───── Data records ─────

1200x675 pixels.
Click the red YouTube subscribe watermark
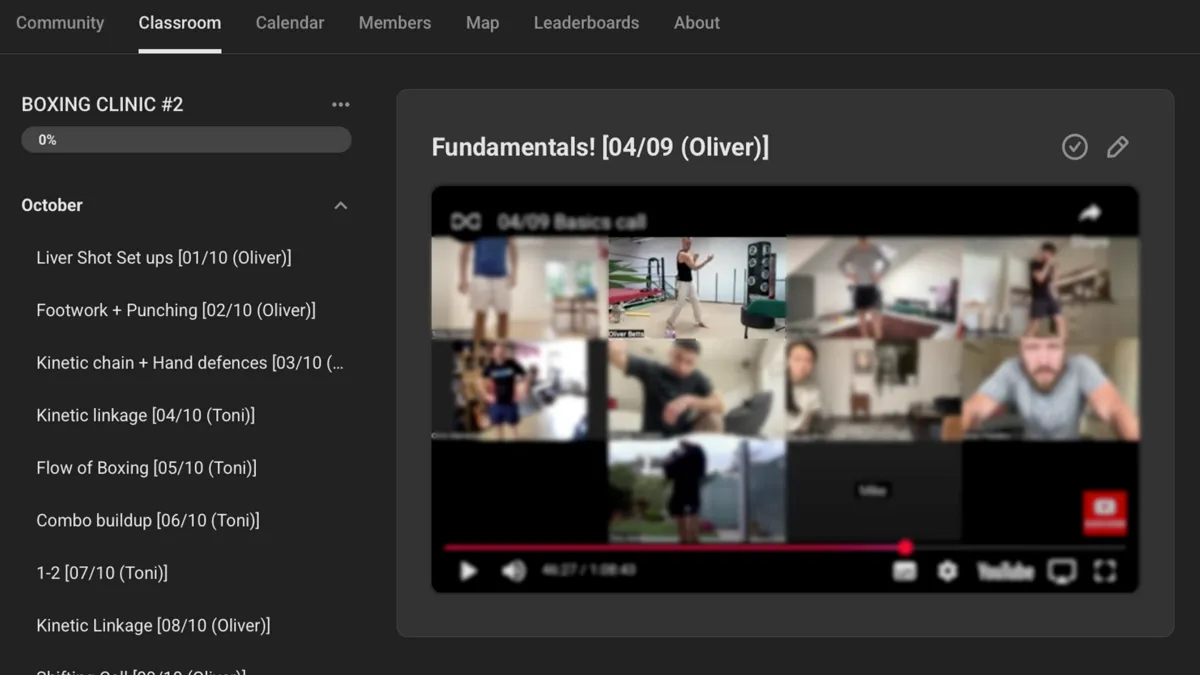click(1104, 512)
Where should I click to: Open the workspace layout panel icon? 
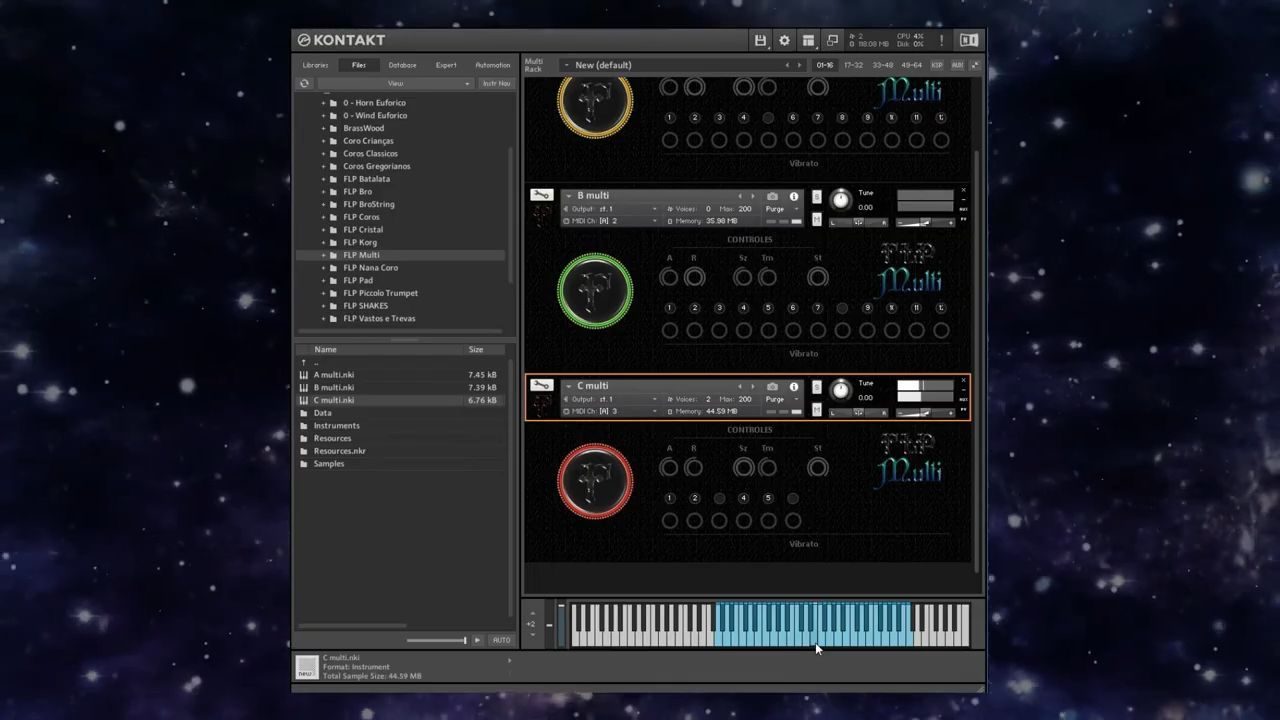[808, 40]
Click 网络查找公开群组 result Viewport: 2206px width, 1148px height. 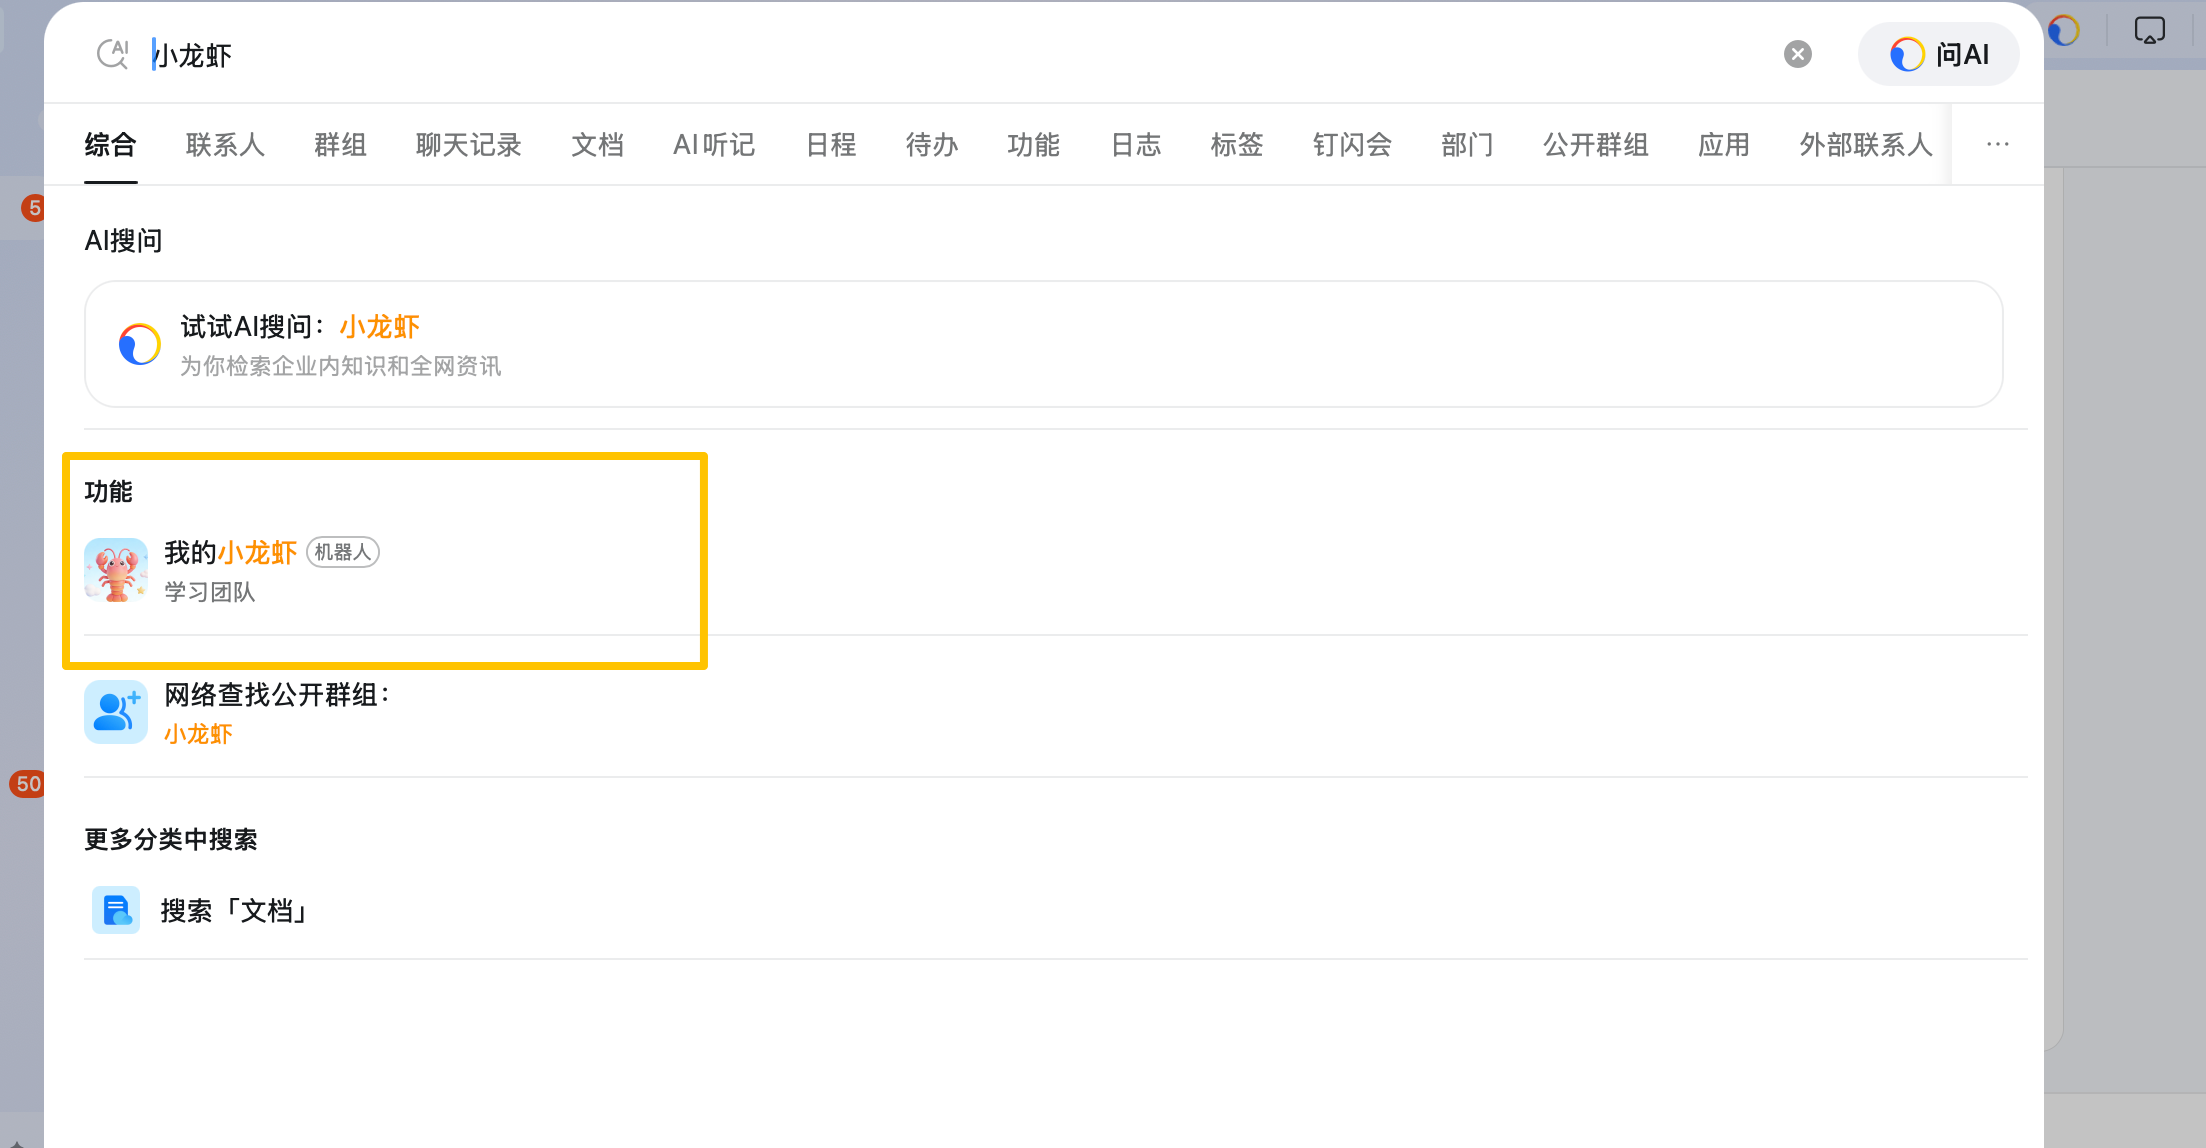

─────

Please write every line above out exactly as given, except for any pictures.

#### Worked solution:
1200x675 pixels.
Click the red YouTube subscribe watermark
click(1104, 512)
Where should I click to: Open the workspace layout panel icon? 
[808, 40]
Click 网络查找公开群组 result Viewport: 2206px width, 1148px height. 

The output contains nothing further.